Sadly, I now have way less close relationships with men than I used to when I was in primary school. Back then, every classmate was your friend by default and, everyone was still innocent. I quite enjoyed doing “boy things” such as videogames, sports, superheroes and wrestling. Ana was also painfully unapologetic, liked to wear her hair in a ponytail and thought jewellery was pointless. After reading this description, I think you understand why I was friends with boys more. These boys are most of my current male friends today.

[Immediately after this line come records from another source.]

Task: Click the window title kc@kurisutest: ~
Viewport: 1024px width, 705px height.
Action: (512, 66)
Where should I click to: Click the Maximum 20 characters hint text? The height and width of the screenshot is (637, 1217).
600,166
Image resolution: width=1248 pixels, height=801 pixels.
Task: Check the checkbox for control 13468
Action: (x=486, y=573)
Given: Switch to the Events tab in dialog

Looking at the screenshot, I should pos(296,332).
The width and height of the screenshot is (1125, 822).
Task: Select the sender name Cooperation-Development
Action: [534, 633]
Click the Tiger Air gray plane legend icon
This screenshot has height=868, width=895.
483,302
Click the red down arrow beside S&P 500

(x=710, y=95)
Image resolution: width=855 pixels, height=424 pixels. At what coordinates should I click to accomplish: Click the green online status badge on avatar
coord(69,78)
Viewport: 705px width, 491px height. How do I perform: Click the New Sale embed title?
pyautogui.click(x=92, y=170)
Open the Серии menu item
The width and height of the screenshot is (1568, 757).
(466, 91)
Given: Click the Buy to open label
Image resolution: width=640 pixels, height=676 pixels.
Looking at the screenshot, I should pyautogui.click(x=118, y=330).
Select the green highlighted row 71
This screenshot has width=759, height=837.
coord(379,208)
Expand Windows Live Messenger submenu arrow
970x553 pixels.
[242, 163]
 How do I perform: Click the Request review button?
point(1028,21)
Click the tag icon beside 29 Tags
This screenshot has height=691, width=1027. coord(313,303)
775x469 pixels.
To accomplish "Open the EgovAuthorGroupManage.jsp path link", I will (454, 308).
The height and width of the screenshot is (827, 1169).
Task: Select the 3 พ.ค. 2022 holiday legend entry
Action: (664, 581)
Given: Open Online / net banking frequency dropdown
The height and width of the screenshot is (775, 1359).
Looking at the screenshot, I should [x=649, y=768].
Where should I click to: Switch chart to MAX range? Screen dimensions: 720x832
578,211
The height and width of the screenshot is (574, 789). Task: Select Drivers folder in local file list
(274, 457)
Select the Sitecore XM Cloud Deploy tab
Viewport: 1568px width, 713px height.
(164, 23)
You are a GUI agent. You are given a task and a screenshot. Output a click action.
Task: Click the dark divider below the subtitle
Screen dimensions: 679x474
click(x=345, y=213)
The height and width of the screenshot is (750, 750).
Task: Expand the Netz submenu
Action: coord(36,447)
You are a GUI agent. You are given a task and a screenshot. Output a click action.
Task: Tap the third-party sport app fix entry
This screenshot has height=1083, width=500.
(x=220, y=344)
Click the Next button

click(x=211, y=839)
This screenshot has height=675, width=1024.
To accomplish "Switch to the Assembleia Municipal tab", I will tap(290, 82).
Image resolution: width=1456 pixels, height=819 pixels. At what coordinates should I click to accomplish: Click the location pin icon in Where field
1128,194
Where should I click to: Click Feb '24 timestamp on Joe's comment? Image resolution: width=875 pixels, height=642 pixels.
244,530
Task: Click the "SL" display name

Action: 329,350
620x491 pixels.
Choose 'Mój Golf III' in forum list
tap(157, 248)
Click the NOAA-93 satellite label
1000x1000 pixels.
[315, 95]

Regarding my female counterparts, I have friends which I remained close and met in the most random situations. Some in organisations I worked, others I met in conferences, classmates, friends of friends. As I stepped into adulthood, I can’t seem to be able to bond with men. Every time I try I find myself in the “No dude, It wasn’t a Date” situation. Can someone help me!?

My latest strategy on suggesting having non-group meetings with men is making it verbally clear I currently just want to be friends. Preventively assuming they are interested in me as more than a friend, although I know relationships and feelings are not black and white. Doing this sucks, seriously. I would rather not do it, for the fact it implies an encounter between a man and a woman is by default romantic.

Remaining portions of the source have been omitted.